The Houston Astros had Thursday off. Starting tonight with the first of three in Cincinnati, they will play 13 games in 13 days.
That stretch includes seven against the Texas Rangers and the Seattle Mariners, two of the American League’s more dangerous teams. For a club that entered the week with the highest ERA in baseball at 5.65, the timing could not be worse.
The rotation, such as it is, will be tested immediately. Mike Burrows starts tonight and Spencer Arrighetti starts Saturday against the Reds. Both have been among the few reliable arms in a staff decimated by injury. Hunter Brown and Cristian Javier remain on the 60-day injured list with shoulder strains. Lance McCullers Jr., the only other active member of the season-opening rotation, is in doubt for his next start after losing part of a fingernail on his right index finger during Wednesday’s loss to the Dodgers. Asked whether he can make his next turn, McCullers said, “I don’t know. We’ll see.”
Sunday’s series finale in Cincinnati has no announced starter. Peter Lambert, who threw a career-high 104 pitches in Tuesday’s win over the Dodgers, is an option on extra rest. Giving him another day and slotting him into Monday’s series opener against Seattle may be more prudent, however, which would push Tatsuya Imai to Tuesday. Imai is scheduled to return to the major-league rotation next week after two rocky rehab starts in which he walked nine batters in six innings. His ERA in three MLB starts this season is 7.27.
If McCullers cannot pitch Wednesday against Seattle, the options behind him are thin. Jason Alexander was optioned to Triple-A Sugar Land after Wednesday’s loss. Prospects and veteran depth options exist, but none inspires confidence.
The bullpen has already absorbed enormous damage. Houston’s relievers entered the week having worked the fourth-most innings in baseball, a product of a rotation that has rarely gone deep into games. That workload is unsustainable over 13 consecutive days, which makes starting pitching length not just desirable but necessary.
The mood heading into the stretch is not helped by the news that came down this week. Carlos Correa will undergo season-ending ankle surgery after injuring himself in the batting cage Tuesday. Catcher Yainer Diaz, placed on the injured list Monday with a left oblique strain, is expected to be out for an extended period. Two significant contributors gone before the gauntlet even begins.

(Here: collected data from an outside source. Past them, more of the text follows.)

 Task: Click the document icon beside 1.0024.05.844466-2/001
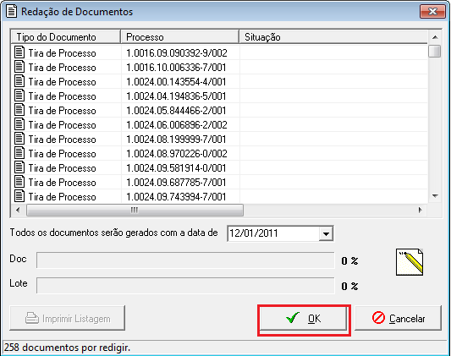[19, 110]

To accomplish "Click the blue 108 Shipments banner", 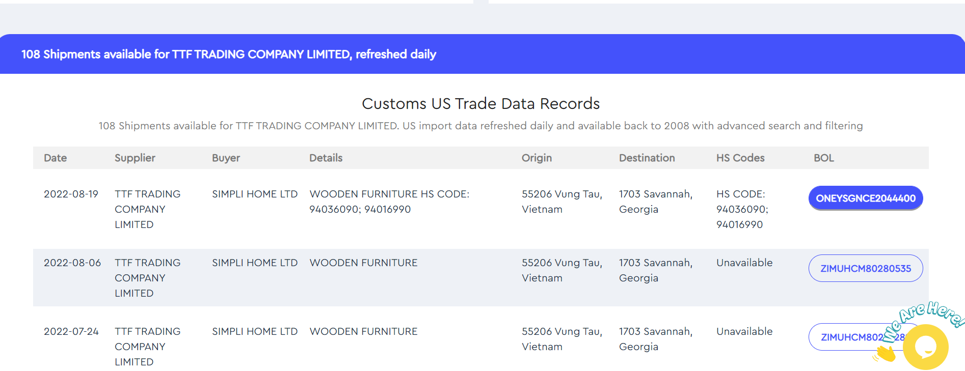I will point(228,54).
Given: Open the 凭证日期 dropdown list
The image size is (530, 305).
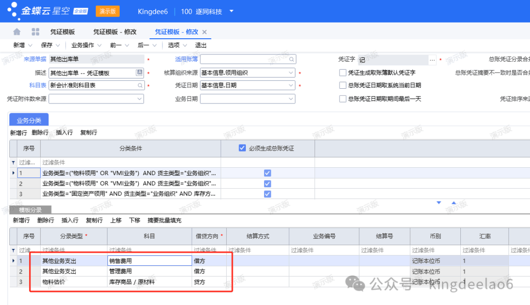Looking at the screenshot, I should (x=291, y=85).
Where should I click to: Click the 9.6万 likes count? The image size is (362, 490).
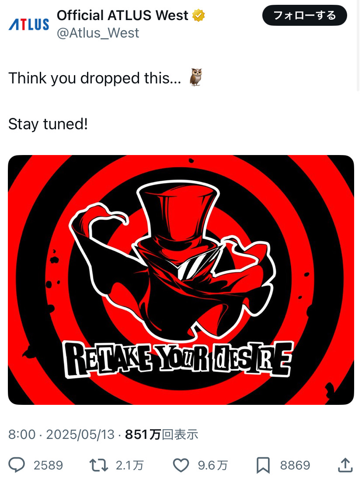point(213,465)
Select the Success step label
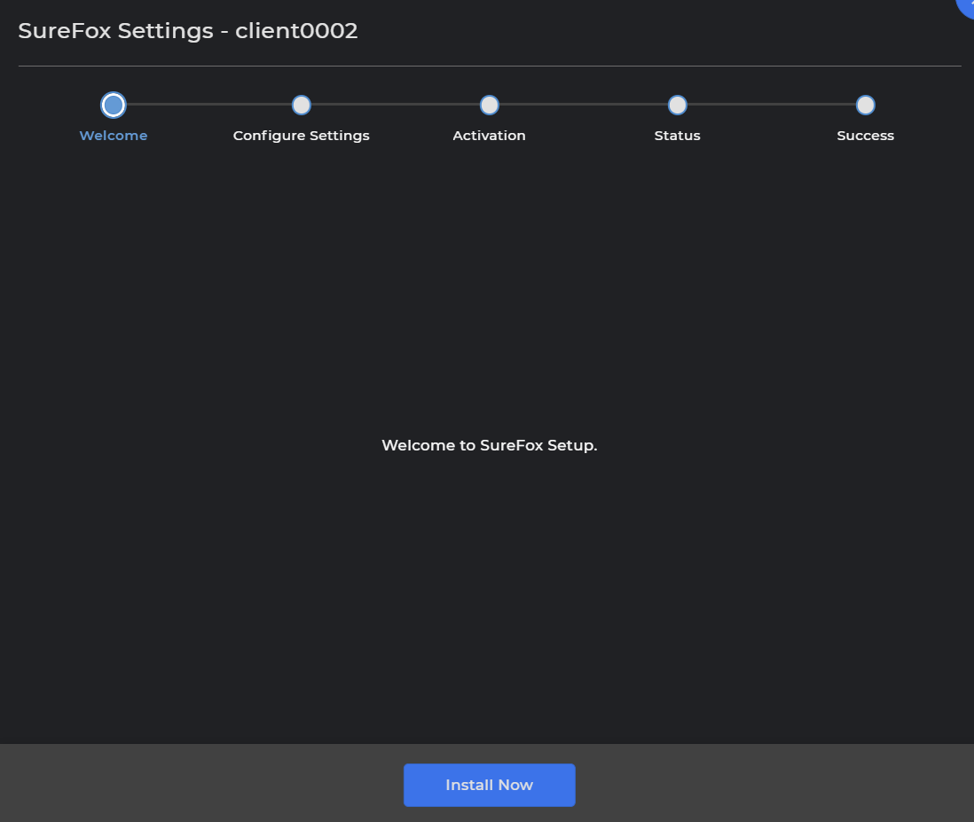 [x=866, y=136]
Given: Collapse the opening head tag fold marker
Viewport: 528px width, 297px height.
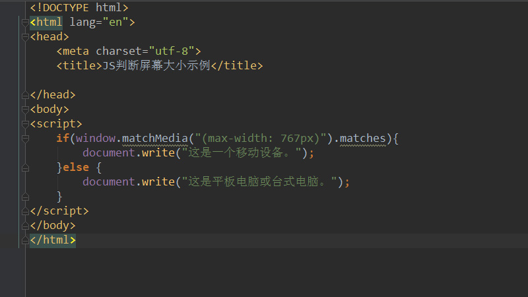Looking at the screenshot, I should [x=25, y=37].
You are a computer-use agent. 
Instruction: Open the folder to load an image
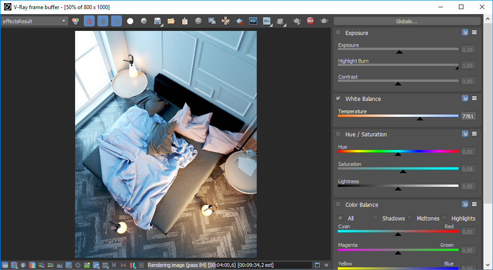pyautogui.click(x=171, y=21)
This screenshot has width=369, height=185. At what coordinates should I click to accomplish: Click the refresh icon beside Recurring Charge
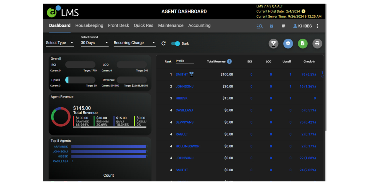[164, 43]
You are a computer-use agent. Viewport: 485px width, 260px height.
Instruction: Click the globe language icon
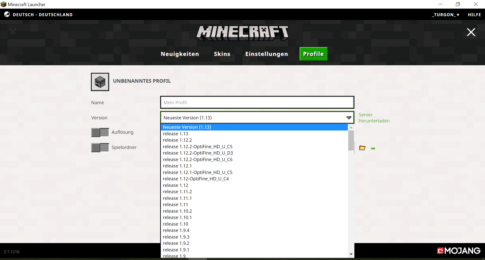[x=7, y=14]
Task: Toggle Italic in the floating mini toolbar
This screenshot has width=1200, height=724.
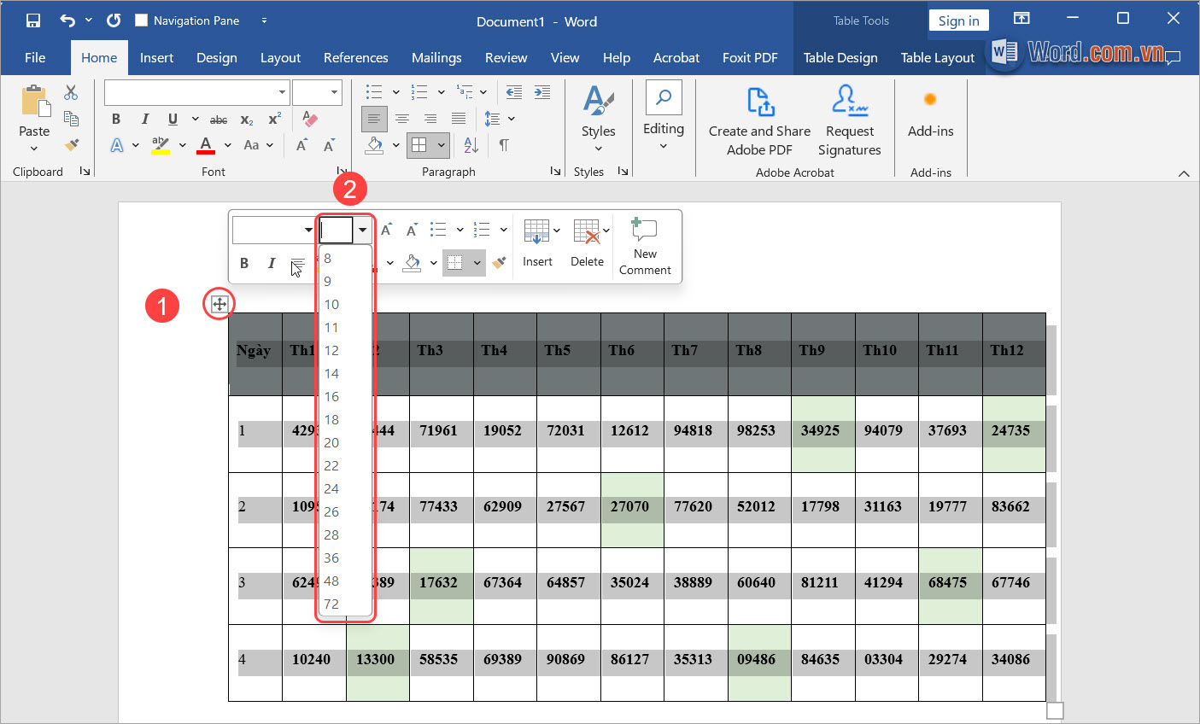Action: 272,263
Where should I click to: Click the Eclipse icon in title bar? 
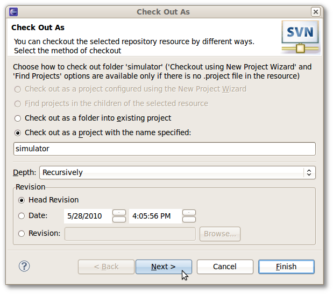[x=13, y=12]
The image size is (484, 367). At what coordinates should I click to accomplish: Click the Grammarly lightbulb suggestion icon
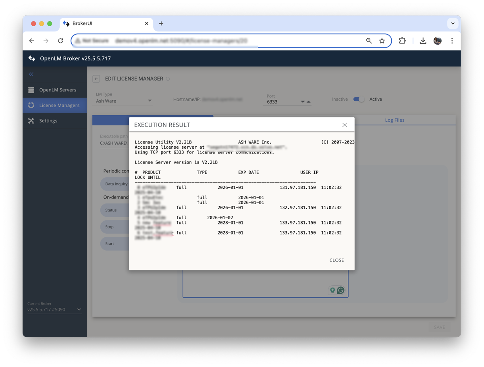(332, 290)
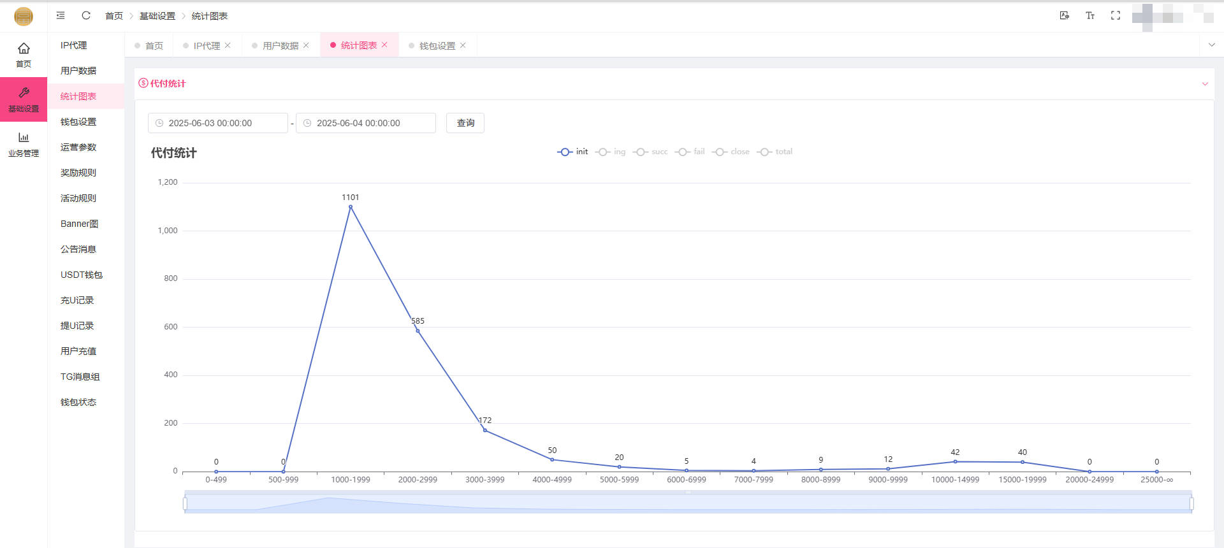
Task: Close the 用户数据 tab
Action: coord(306,45)
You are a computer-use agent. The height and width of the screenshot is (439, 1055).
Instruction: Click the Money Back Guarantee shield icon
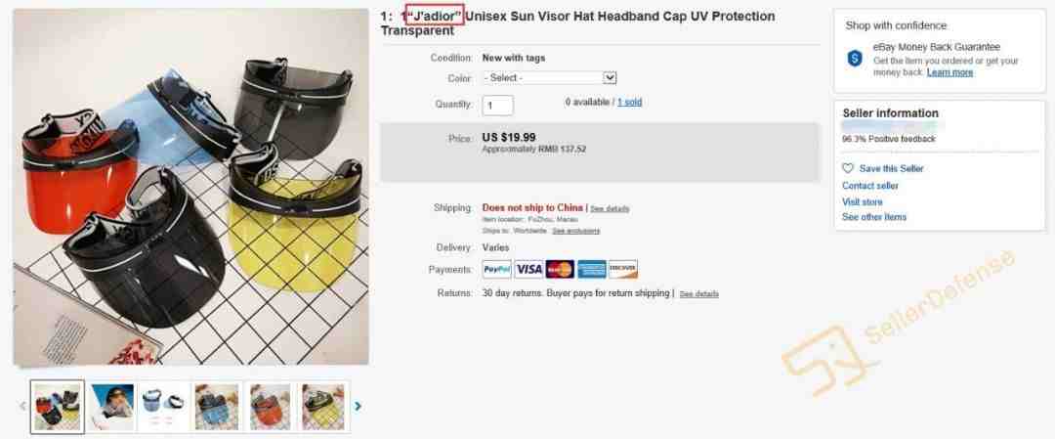pyautogui.click(x=855, y=59)
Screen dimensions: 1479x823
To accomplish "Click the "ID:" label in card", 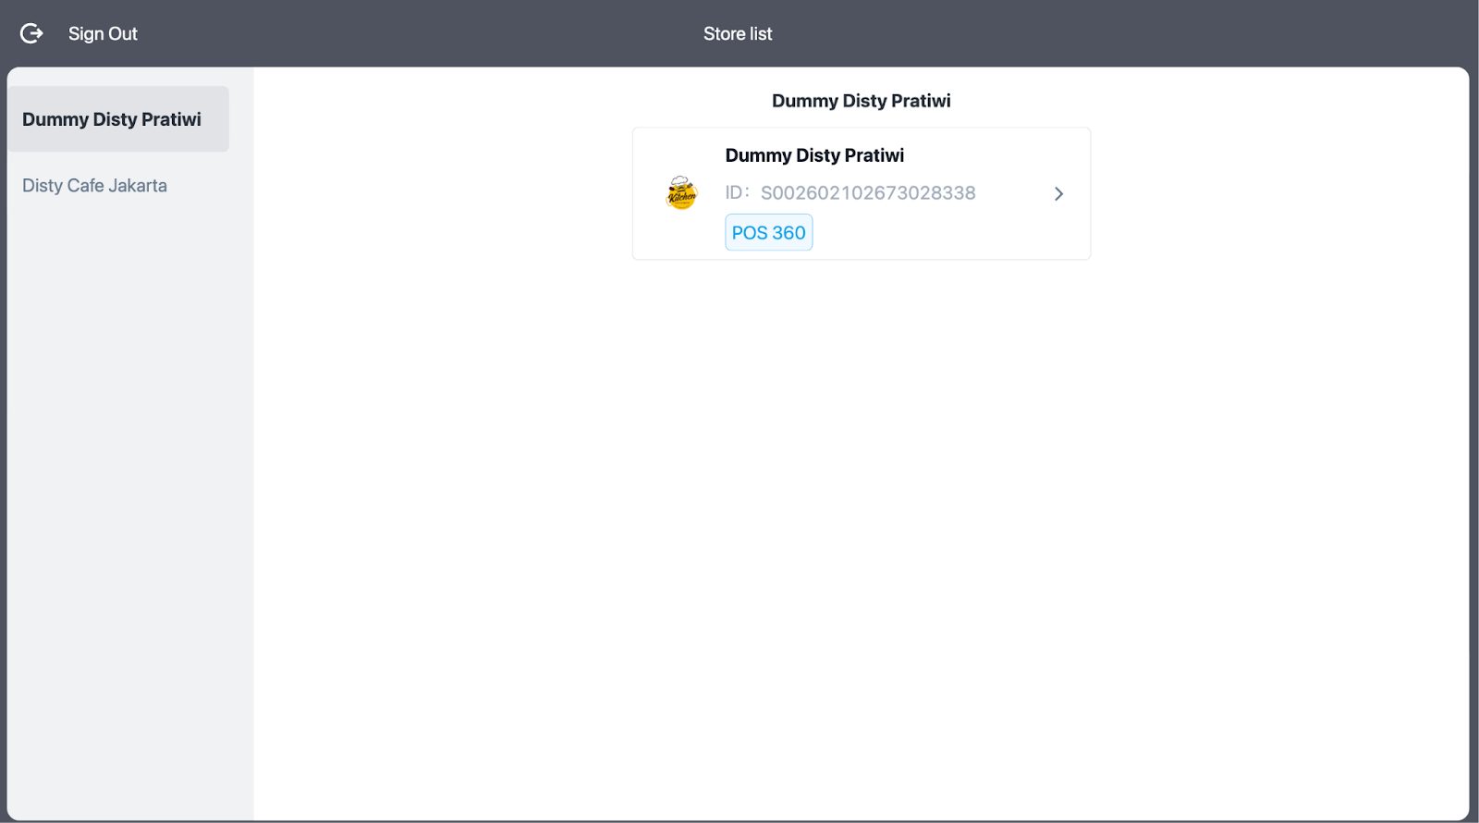I will coord(737,192).
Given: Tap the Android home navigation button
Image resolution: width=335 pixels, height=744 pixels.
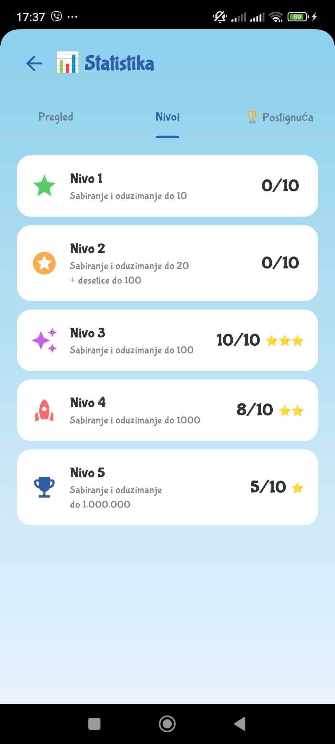Looking at the screenshot, I should 167,724.
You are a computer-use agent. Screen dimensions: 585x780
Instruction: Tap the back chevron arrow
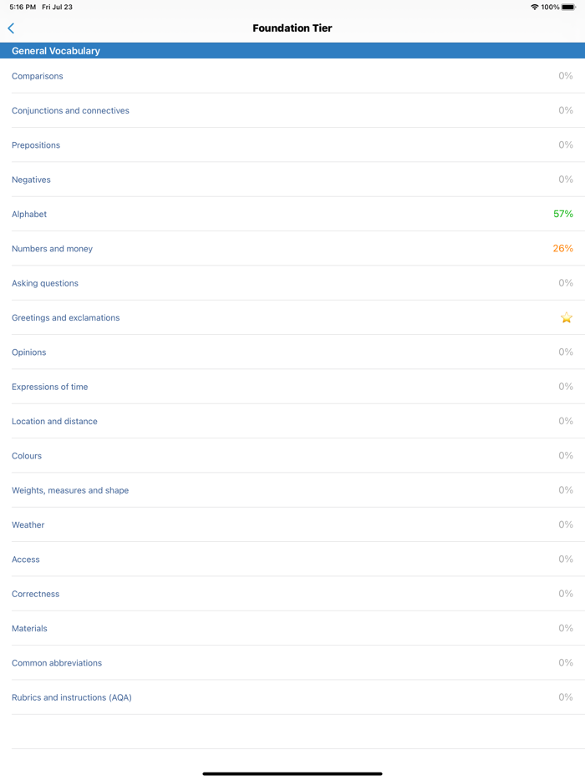[x=10, y=28]

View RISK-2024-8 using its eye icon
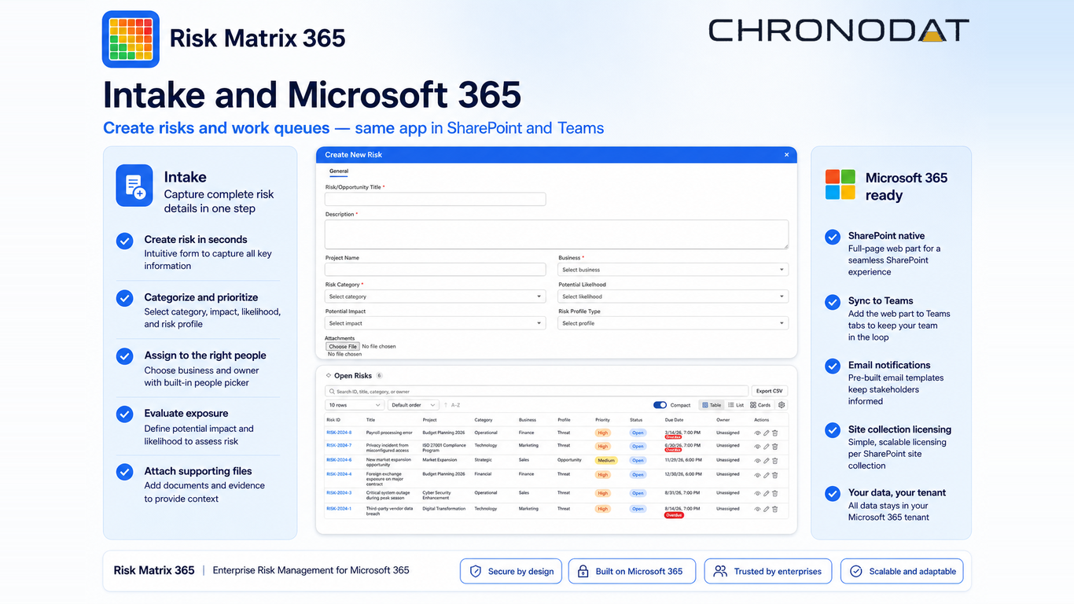coord(758,433)
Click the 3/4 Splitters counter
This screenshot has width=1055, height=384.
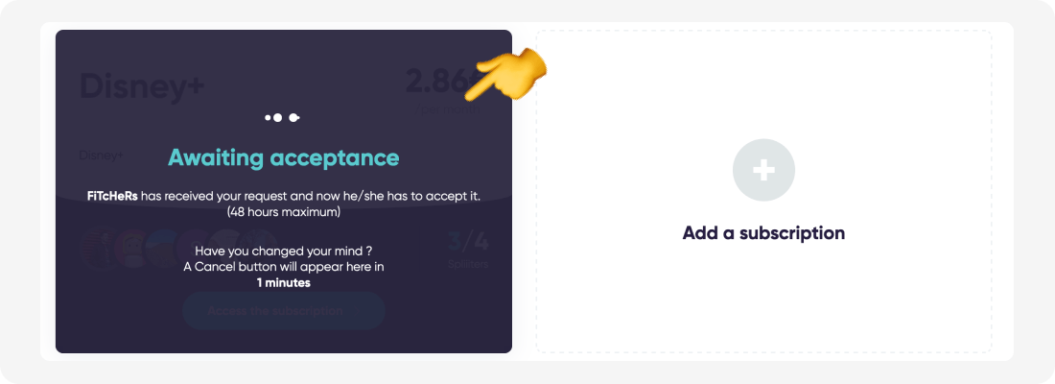click(x=468, y=250)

Seven of the 13 games come against the Texas Rangers and the Seattle Mariners. The Mariners, in particular, have been expected to contend in the AL West and represent a significant test of where this 15-23 team actually stands. Sandwiched into that run is the Silver Boot Series, the annual in-state rivalry with the Rangers at Daikin Park from May 15–17—one of the most anticipated series on the Houston calendar, with the silver boot trophy on the line for bragging rights.
How the Astros emerge from these 13 days may go a long way toward answering the question of what kind of season this is going to be. The pitching staff is thin, the lineup is patched together, and the margin for error is essentially gone. But the schedule doesn’t care. It never does.